Bir sokaktan geçerken, göz göze geldiğin birine selam verir misin?
Yoksa başını mı eğersin?
Biz, selam vermeyi unutan bir nesil olduk.
Artık herkesin kulağında kulaklık, elinde telefon, gözlerinde perdeler var.
Sokaklar dolu ama sessiz; çünkü kimse kimseye dokunmuyor.
Ne bir kelimeyle, ne bir bakışla…
Oysa selam, sadece bir kelime değildir.

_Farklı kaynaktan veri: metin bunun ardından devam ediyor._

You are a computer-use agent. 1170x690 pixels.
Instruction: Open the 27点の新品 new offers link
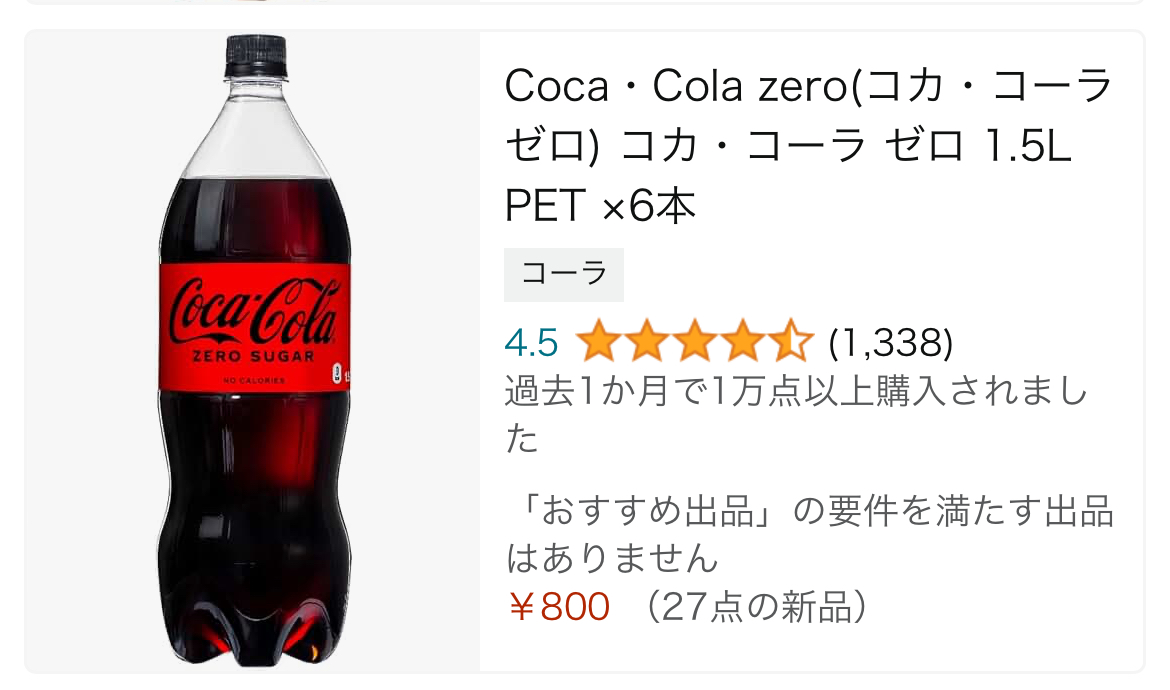(x=756, y=606)
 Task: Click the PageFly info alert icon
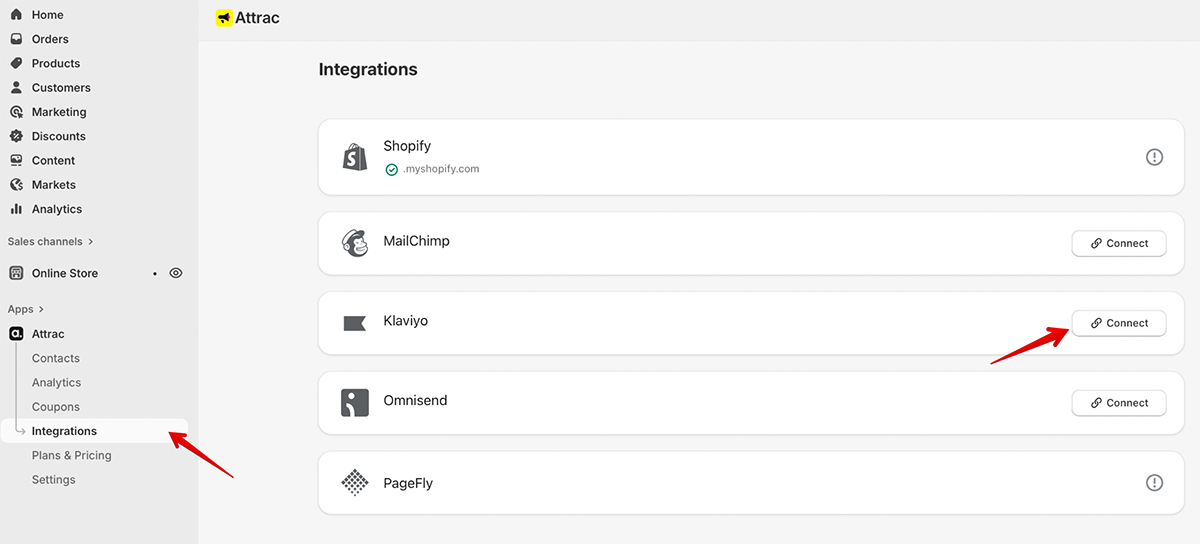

Selam, “Seni görüyorum” demektir.
“Sen varsın, buradasın, yalnız değilsin.” demektir.
Selam, insan olduğumuzu hatırlatan en küçük, en büyük eylemdir.
Bir gün bir ihtiyarla konuşmuştum.
“Eskiden sokaktan geçerken herkes birbirine selam verirdi” dedi.
“O yüzden evimizde ekmek olmasa da gönlümüzde huzur olurdu.
Çünkü insan, selamla doyar oğlum” dedi.
Düşündüm… Haklıydı. Bugün sofralarımız dolu ama ruhlarımız aç.
Çünkü insanı doyuran, ekmek kadar, kelimedir de.
Belki de bugün yapmamız gereken en büyük devrim; telefonun ekranından başımızı kaldırıp yanımızdakine selam vermektir.
Çünkü bir selam, iki insan arasında görünmez bir köprü kurar.
Ve o köprüden geçen tek şey kelime değil, insanlıktır.
Bir gün unutulmuş bir selam, hatırlanmış bir insanlığa dönüşür.
-
Selam, insanı insan yapan en küçük ve en büyük eylemdir.
-
Modern hayat, bizi selam vermeye bile üşenir hale getirdi.
-
Bir selam, iki kalp arasında insanlık köprüsü kurar.